Recently, I heard this in an ad agency, “Yaar, the client is asking for Center Shock type of advertising.” What an attitude in the barber commercial! Center Shock then spawned a whole genre. Think Chlor Mint; this type essentially follows a format that has a small town feel with characters that can be best described as provincial and stereotypical in the social fabric- the madaari’ doing the fire eating act, the paanwala,  Aamir Khan in his many avataars in the Coca Cola campaign and of course the barber in the Center Shock ad. This trend was first started by MTV in their Udham Singh campaign that made hic towns and country bumpkins entertaining and funny. Although the famous Fevicol campaign falls in this group, most ads seem to be primarily for brands in the impulse category.

It is always easier to describe something by what it is not than what it is. The same goes for attitude. It is perhaps evident from these examples that brands with an attitude need not be from a particular product category, such as lifestyle, or that it is not a recent phenomenon. When a campaign has the courage to buck the trend, maybe, it is on its way to acquiring an attitude. However, just being different is not enough as in the Maruti ad where for the first time in an automobile ad, a child and a Dinky car give the message of fuel efficiency or the Tata Indica ad using children to give the message of ‘more room per car’. The use of retro syle in Kit Kat or Close Up is perhaps not enough to give them an attitude. They certainly make for more interesting and entertaining ads but you need far stronger characters and stronger statements or far more iconoclasmic treatments to impart an attitude to the brand.

In my view the Hutch child and dog campaign is pretty close to having an attitude when you compare it with Air Tel using film stars and Reliance using connectivity as empowerment.
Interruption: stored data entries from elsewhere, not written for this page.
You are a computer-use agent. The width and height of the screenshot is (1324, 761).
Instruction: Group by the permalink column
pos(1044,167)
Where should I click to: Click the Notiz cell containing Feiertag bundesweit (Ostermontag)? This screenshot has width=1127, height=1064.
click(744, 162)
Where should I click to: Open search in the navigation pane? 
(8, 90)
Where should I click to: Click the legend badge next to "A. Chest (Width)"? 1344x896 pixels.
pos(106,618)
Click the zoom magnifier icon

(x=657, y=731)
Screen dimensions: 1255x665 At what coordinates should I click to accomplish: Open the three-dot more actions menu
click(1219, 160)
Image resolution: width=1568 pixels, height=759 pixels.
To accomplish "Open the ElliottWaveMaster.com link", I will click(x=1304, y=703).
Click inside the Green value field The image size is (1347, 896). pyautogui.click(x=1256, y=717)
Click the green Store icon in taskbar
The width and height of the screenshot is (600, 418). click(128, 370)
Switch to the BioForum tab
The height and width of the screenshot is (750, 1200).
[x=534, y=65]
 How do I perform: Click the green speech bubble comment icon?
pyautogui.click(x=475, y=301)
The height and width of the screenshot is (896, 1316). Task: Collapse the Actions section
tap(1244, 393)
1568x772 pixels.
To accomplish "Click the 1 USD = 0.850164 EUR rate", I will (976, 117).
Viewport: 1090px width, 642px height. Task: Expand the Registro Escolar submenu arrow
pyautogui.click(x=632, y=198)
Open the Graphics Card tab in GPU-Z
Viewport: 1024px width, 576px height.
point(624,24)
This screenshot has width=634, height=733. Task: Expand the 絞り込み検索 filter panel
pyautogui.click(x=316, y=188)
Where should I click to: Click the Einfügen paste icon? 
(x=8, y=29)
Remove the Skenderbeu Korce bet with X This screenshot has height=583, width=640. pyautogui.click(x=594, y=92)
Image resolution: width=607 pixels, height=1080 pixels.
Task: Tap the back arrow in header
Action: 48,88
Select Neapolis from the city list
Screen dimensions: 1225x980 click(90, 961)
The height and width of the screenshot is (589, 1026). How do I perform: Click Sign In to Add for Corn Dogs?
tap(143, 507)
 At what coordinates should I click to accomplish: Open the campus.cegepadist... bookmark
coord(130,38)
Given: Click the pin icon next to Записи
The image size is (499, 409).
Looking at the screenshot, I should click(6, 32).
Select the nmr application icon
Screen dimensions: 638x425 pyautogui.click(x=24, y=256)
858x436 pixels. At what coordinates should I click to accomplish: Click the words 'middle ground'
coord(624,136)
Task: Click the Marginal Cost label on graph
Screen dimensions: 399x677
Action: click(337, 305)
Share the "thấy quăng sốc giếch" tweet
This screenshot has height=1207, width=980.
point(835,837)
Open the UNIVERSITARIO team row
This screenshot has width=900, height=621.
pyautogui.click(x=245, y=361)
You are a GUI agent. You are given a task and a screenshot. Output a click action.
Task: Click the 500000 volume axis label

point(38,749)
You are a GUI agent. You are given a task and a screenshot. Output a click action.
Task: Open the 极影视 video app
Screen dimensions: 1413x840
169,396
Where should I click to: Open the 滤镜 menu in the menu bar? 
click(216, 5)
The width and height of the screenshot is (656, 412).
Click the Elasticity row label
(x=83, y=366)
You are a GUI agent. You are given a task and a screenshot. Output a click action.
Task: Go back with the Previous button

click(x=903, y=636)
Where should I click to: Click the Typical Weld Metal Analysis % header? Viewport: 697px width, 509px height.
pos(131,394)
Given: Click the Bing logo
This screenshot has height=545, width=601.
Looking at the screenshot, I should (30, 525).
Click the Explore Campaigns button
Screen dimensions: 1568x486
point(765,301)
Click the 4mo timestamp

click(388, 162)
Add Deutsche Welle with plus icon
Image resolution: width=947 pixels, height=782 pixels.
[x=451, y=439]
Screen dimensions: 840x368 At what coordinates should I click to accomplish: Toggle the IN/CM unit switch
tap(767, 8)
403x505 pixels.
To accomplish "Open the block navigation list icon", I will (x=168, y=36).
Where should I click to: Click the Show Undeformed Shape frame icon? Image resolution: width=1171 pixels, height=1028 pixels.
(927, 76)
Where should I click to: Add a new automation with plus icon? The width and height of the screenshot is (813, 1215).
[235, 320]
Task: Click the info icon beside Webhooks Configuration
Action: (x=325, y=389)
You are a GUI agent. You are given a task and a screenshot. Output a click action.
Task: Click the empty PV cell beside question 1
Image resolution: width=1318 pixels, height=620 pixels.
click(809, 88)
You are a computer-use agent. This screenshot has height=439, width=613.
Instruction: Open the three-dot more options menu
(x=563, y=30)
Brands are like stars, or even better. Posh Spice is known to have said, “Right from the beginning, I said I wanted to be more famous than Persil Automatic.” Stars come and go but brands last and last and are constantly being rejuvenated. What gives stars their iconic status is their attitude, think Cool Shah Rukh, enigmatic Big B, wayward Salman, devil-may-care Kareena or honest to goodness Preity. Their attitude makes them what they are –Stars. So why not brands.